A NFC-e (Nota Fiscal ao Consumidor Eletrônica), será uma das substitutas ao cupom fiscal tradicional mas em formato eletrônico. Ele tem como intuito facilitar o controle fiscal por parte do governo ao mesmo tempo em que traz vantagens para os empreendedores, tais como a redução de gastos e a maior agilidade.

Ela é um documento legal que comprova que o comprador adquiriu determinado produto ou serviço e confirma os custos reais dessa transação para efeitos de ordem fiscal.

O que deve constar na NF-e?

Para emitir a Nota Fiscal Eletrônica, é preciso ter as informações completas do emissor, destinatário, dos produtos e serviços cobrados e do frete. Os produtos precisam conter o código de acordo com a NCM (Nomenclatura Comum do Mercosul).

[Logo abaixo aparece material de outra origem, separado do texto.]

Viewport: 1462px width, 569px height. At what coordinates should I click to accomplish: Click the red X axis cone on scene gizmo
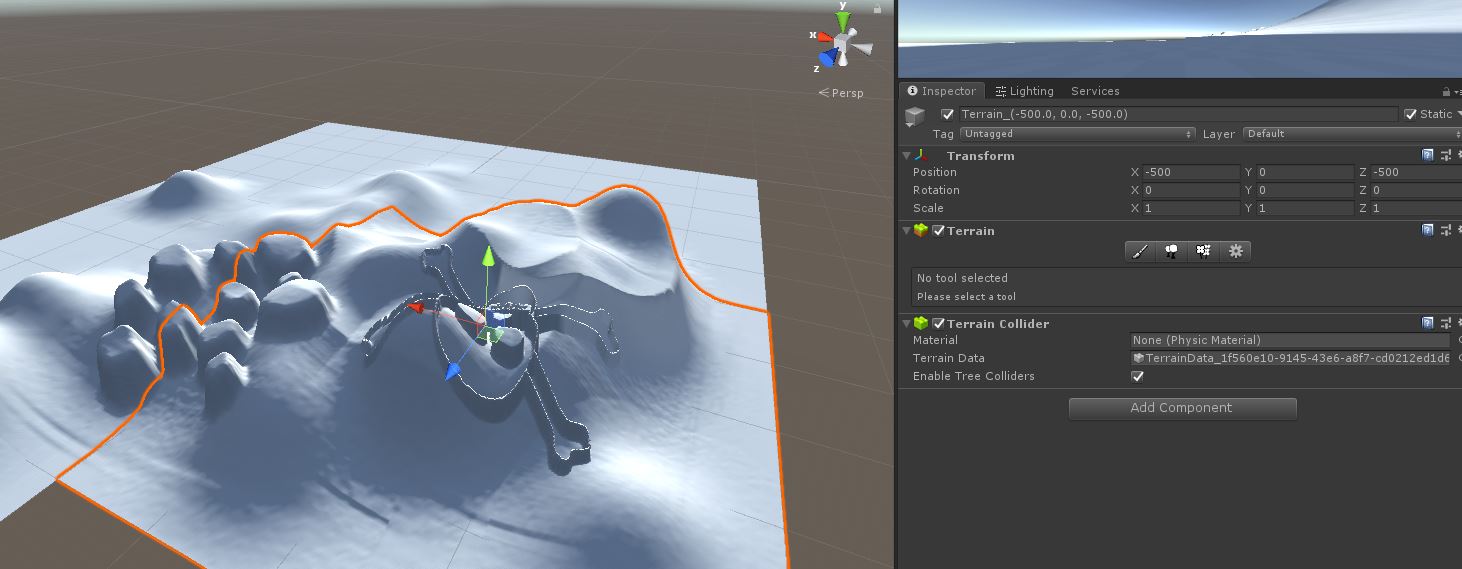click(x=825, y=37)
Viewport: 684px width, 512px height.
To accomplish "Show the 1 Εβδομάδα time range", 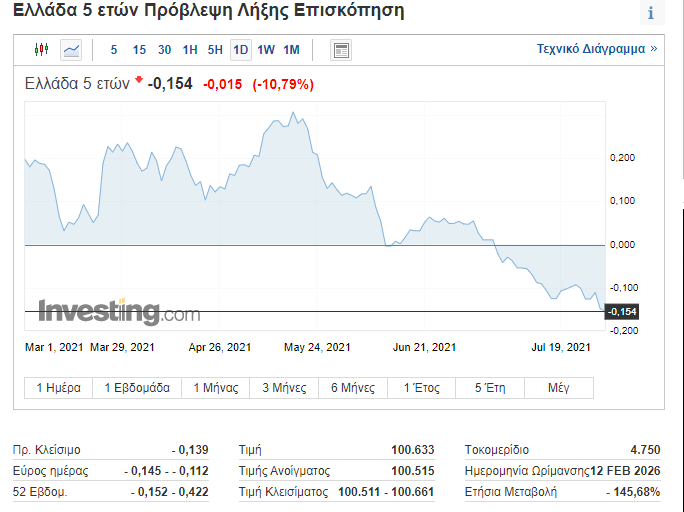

É importante também preencher os impostos corretos, seguindo o regime tributário da sua empresa e validar todos esses dados no sistema, com a assinatura eletrônica específica do tipo de NF-e, como vimos acima.

Como emitir uma Nota Fiscal Eletrônica na sua empresa?

1- Obtenha um certificado digital

Para emitir a Nota Fiscal Eletrônica, primeiramente, você precisa de uma assinatura digital para atestar sua legalidade e comprovar que foi a sua instituição que a emitiu. É preciso que você a obtenha junto a uma Autoridade Certificadora credenciada pela Infraestrutura de Chaves Públicas Brasileira (ICP).

2- Credencie-se na secretaria da fazenda

É também necessário se cadastrar na Secretaria de Estado da Fazenda. No início, selecione a modalidade de credenciamento “Em homologação”. Dessa forma, as notas não serão emitidas oficialmente (será apenas um teste), até que você esteja apto para essa atividade (nesse momento, selecione a opção de credenciamento “Em produção”).

3- Adote um software emissor de NF-e

Em breve, será preciso optar por um software gerador de notas fiscais eletrônicas. Afinal, o programa da Sefaz (emissor gratuito) deixou de ser atualizado em janeiro de 2017.

Mas não se preocupe, existem vários sistemas gestores que emitem NF-e a custos reduzidos. Busque por um que esteja adequado às necessidades da sua instituição!

Quais cuidados especiais de gestão são necessários?

O mais difícil é o armazenamento e o gerenciamento da Nota Fiscal Eletrônica. Pois é necessário que ela seja simples de ser identificada e acessadas caso a Receita a peça. Por isso, o mais recomendado é que você busque por um sistema de gestão ERP que siga a legislação vigente e seja de confiança.

Lembre-se: todo cuidado é pouco, uma vez que o Fisco pode multar a sua empresa em R$ 5 mil caso requisite uma Nota Fiscal Eletrônica que não esteja armazenada. O mais seguro, portanto, é sempre fazer backups.